A new report from the Anti-Defamation League raises concerns about a conservative student group, which it says has ties to white supremacists and a plan to expand at universities across the country.

The student group—Youth for Western Civilization—says it's not a racist organization. Its stated mission is "to organize, educate, and train activists dedicated to the revival of Western Civilization."

But the Anti-Defamation League, a Jewish advocacy organization, says in its report that the student group uses "Western civilization" as a euphemism for "white culture."

Youth for Western Civilization was founded in 2006 by Kevin DeAnna, a recent graduate of American University's School of International Service, and the organization will host its first conference in June, in Washington, D.C.

"The fact that they're having their first national conference is something that makes it more an issue of concern for us, because of their desire to grow and strategize," said Marilyn Mayo, co-director of the Anti-Defamation League's Center on Extremism.

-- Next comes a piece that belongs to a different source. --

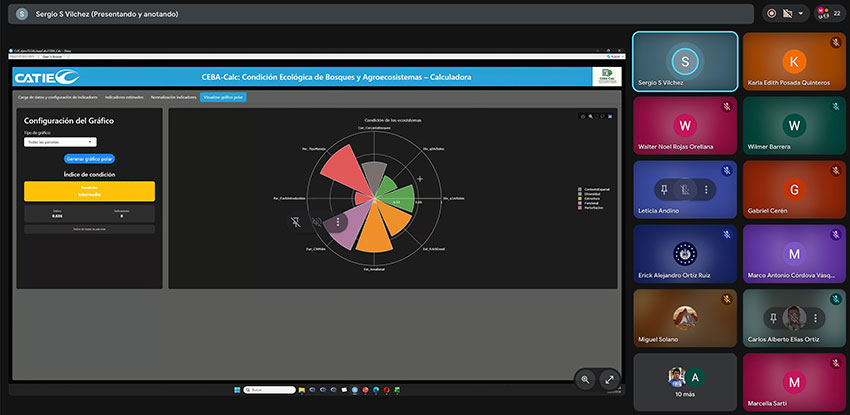Open more options on Leticia Andino's tile
The width and height of the screenshot is (850, 415).
click(707, 189)
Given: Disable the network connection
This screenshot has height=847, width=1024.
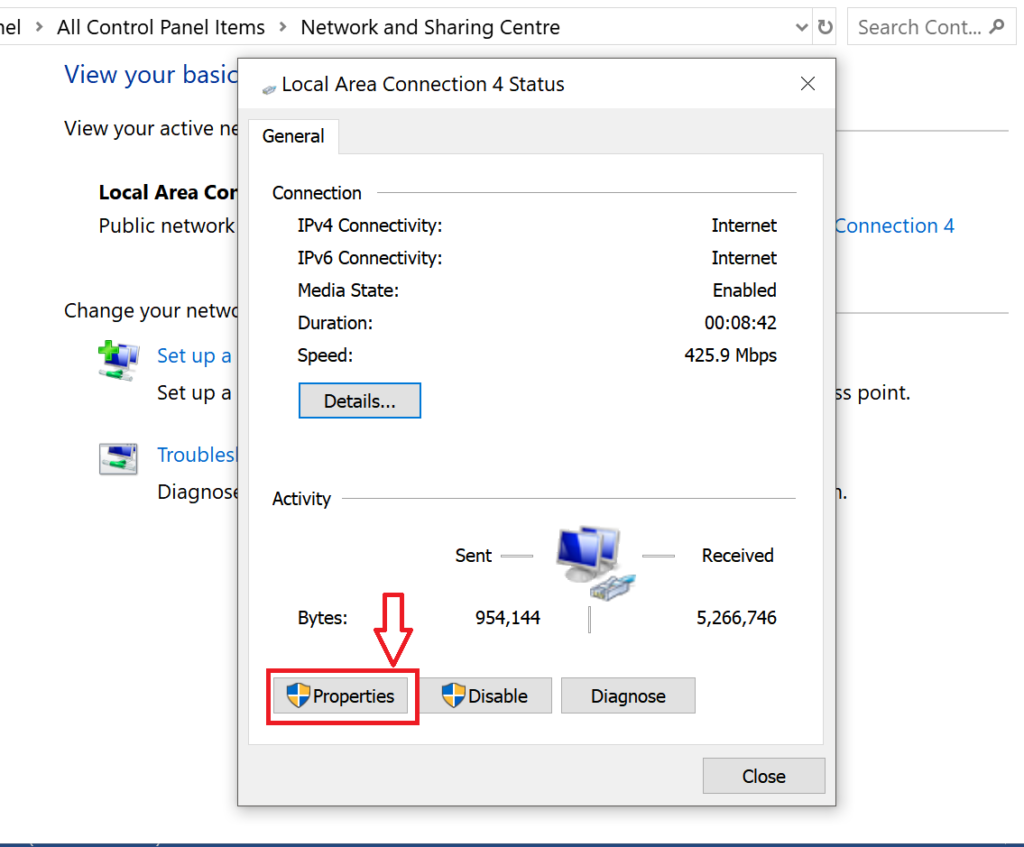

Youth for Western Civilization is officially recognized at only a handful of institutions, including Vanderbilt University, Washington State University, and Liberty University, according to the report. At other colleges, like Providence College, students have elected not to recognize the group, but it maintains an active presence on the campus.

Vanderbilt acknowledged the report in a statement and said there has been no evidence of its chapter "being involved in actions of hate or harassment on campus." An official at Liberty University denied that it had ever recognized the group. Washington State did not respond to requests for comment.

Mr. DeAnna said in a statement that the Anti-Defamation League's report draws conclusions about his group based on "unsolicited praise on message boards, people who decided to be 'fans' of our Facebook page, and people who showed up in the audience to events we held that are open to the public."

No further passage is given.